* _Prompt_:
Produce an exact transcript of all the records.

Start of Supplied data

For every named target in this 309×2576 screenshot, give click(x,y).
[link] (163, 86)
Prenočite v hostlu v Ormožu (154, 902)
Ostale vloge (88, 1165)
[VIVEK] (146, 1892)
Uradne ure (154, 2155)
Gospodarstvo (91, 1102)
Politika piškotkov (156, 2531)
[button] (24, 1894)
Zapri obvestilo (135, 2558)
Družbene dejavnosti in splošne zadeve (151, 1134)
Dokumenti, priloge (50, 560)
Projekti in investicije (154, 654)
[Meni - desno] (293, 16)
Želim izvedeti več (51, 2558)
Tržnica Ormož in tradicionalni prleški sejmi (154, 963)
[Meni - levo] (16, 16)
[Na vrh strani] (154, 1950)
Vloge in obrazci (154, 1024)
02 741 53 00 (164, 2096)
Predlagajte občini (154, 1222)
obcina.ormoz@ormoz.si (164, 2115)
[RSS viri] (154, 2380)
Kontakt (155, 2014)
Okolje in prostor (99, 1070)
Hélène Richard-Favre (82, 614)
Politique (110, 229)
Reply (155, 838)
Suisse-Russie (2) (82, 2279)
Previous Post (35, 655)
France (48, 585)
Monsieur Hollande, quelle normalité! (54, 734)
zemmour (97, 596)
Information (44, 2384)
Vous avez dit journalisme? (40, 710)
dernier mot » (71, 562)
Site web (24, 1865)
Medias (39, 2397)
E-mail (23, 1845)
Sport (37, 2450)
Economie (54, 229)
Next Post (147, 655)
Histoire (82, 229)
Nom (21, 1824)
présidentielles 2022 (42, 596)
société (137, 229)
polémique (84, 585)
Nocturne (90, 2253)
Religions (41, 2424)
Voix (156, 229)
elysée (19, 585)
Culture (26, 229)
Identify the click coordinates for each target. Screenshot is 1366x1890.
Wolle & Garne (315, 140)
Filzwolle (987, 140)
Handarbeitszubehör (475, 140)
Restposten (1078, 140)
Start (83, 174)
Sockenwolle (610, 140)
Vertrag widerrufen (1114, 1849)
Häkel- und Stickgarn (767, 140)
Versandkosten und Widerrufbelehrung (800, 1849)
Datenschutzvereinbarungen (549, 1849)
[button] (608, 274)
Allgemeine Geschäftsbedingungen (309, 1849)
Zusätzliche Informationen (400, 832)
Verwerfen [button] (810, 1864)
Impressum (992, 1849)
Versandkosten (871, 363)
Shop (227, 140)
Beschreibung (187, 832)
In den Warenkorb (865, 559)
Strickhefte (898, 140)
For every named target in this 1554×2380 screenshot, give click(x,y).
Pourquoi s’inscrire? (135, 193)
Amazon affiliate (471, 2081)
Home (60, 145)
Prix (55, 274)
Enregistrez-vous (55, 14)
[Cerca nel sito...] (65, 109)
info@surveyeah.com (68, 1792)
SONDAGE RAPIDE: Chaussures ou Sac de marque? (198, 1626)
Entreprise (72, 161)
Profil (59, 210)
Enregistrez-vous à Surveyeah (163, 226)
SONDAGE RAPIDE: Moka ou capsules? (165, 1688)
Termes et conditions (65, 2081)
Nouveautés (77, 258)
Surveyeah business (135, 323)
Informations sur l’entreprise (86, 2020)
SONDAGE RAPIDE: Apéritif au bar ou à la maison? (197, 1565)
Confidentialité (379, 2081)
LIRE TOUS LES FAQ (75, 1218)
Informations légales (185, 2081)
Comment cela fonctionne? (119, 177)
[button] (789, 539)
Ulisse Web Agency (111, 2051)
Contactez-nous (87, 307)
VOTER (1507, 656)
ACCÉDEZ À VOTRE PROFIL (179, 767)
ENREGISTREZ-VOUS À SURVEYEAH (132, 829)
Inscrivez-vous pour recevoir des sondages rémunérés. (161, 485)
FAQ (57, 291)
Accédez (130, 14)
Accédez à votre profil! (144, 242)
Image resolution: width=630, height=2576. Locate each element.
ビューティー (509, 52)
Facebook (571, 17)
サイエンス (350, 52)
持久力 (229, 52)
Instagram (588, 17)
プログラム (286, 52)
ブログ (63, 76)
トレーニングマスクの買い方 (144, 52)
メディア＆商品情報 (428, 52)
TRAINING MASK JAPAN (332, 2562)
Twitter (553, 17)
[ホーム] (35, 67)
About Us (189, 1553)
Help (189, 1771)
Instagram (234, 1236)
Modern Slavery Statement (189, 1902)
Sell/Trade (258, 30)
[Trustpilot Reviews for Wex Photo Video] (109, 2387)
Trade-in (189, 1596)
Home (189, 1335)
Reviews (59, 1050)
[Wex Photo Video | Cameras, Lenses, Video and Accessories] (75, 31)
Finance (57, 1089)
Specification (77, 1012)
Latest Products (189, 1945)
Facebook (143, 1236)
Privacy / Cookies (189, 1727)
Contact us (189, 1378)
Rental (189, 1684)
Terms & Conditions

End of Supplied data

* _Task output_:
For every named target in this 309×2576 screenshot, give click(x,y).
[link] (163, 86)
Prenočite v hostlu v Ormožu (154, 902)
Ostale vloge (88, 1165)
[VIVEK] (146, 1892)
Uradne ure (154, 2155)
Gospodarstvo (91, 1102)
Politika piškotkov (156, 2531)
[button] (24, 1894)
Zapri obvestilo (135, 2558)
Družbene dejavnosti in splošne zadeve (151, 1134)
Dokumenti, priloge (50, 560)
Projekti in investicije (154, 654)
[Meni - desno] (293, 16)
Želim izvedeti več (51, 2558)
Tržnica Ormož in tradicionalni prleški sejmi (154, 963)
[Meni - levo] (16, 16)
[Na vrh strani] (154, 1950)
Vloge in obrazci (154, 1024)
02 741 53 00 (164, 2096)
Predlagajte občini (154, 1222)
obcina.ormoz@ormoz.si (164, 2115)
[RSS viri] (154, 2380)
Kontakt (155, 2014)
Okolje in prostor (99, 1070)
Hélène Richard-Favre (82, 614)
Politique (110, 229)
Reply (155, 838)
Suisse-Russie (2) (82, 2279)
Previous Post (35, 655)
France (48, 585)
Monsieur Hollande, quelle normalité! (54, 734)
zemmour (97, 596)
Information (44, 2384)
Vous avez dit journalisme? (40, 710)
dernier mot » (71, 562)
Site web (24, 1865)
Medias (39, 2397)
E-mail (23, 1845)
Sport (37, 2450)
Economie (54, 229)
Next Post (147, 655)
Histoire (82, 229)
Nom (21, 1824)
présidentielles 2022 (42, 596)
société (137, 229)
polémique (84, 585)
Nocturne (90, 2253)
Religions (41, 2424)
Voix (156, 229)
elysée (19, 585)
Culture (26, 229)
Identify the click coordinates for each target. Screenshot is 1366x1890.
Wolle & Garne (315, 140)
Filzwolle (987, 140)
Handarbeitszubehör (475, 140)
Restposten (1078, 140)
Start (83, 174)
Sockenwolle (610, 140)
Vertrag widerrufen (1114, 1849)
Häkel- und Stickgarn (767, 140)
Versandkosten und Widerrufbelehrung (800, 1849)
Datenschutzvereinbarungen (549, 1849)
[button] (608, 274)
Allgemeine Geschäftsbedingungen (309, 1849)
Zusätzliche Informationen (400, 832)
Verwerfen [button] (810, 1864)
Impressum (992, 1849)
Versandkosten (871, 363)
Shop (227, 140)
Beschreibung (187, 832)
In den Warenkorb (865, 559)
Strickhefte (898, 140)
For every named target in this 1554×2380 screenshot, give click(x,y).
Pourquoi s’inscrire? (135, 193)
Amazon affiliate (471, 2081)
Home (60, 145)
Prix (55, 274)
Enregistrez-vous (55, 14)
[Cerca nel sito...] (65, 109)
info@surveyeah.com (68, 1792)
SONDAGE RAPIDE: Chaussures ou Sac de marque? (198, 1626)
Entreprise (72, 161)
Profil (59, 210)
Enregistrez-vous à Surveyeah (163, 226)
SONDAGE RAPIDE: Moka ou capsules? (165, 1688)
Termes et conditions (65, 2081)
Nouveautés (77, 258)
Surveyeah business (135, 323)
Informations sur l’entreprise (86, 2020)
SONDAGE RAPIDE: Apéritif au bar ou à la maison? (197, 1565)
Confidentialité (379, 2081)
LIRE TOUS LES FAQ (75, 1218)
Informations légales (185, 2081)
Comment cela fonctionne? (119, 177)
[button] (789, 539)
Ulisse Web Agency (111, 2051)
Contactez-nous (87, 307)
VOTER (1507, 656)
ACCÉDEZ À VOTRE PROFIL (179, 767)
ENREGISTREZ-VOUS À SURVEYEAH (132, 829)
Inscrivez-vous pour recevoir des sondages rémunérés. (161, 485)
FAQ (57, 291)
Accédez (130, 14)
Accédez à votre profil! (144, 242)
Image resolution: width=630, height=2576. Locate each element.
ビューティー (509, 52)
Facebook (571, 17)
サイエンス (350, 52)
持久力 (229, 52)
Instagram (588, 17)
プログラム (286, 52)
ブログ (63, 76)
トレーニングマスクの買い方 (144, 52)
メディア＆商品情報 (428, 52)
TRAINING MASK JAPAN (332, 2562)
Twitter (553, 17)
[ホーム] (35, 67)
About Us (189, 1553)
Help (189, 1771)
Instagram (234, 1236)
Modern Slavery Statement (189, 1902)
Sell/Trade (258, 30)
[Trustpilot Reviews for Wex Photo Video] (109, 2387)
Trade-in (189, 1596)
Home (189, 1335)
Reviews (59, 1050)
[Wex Photo Video | Cameras, Lenses, Video and Accessories] (75, 31)
Finance (57, 1089)
Specification (77, 1012)
Latest Products (189, 1945)
Facebook (143, 1236)
Privacy / Cookies (189, 1727)
Contact us (189, 1378)
Rental (189, 1684)
Terms & Conditions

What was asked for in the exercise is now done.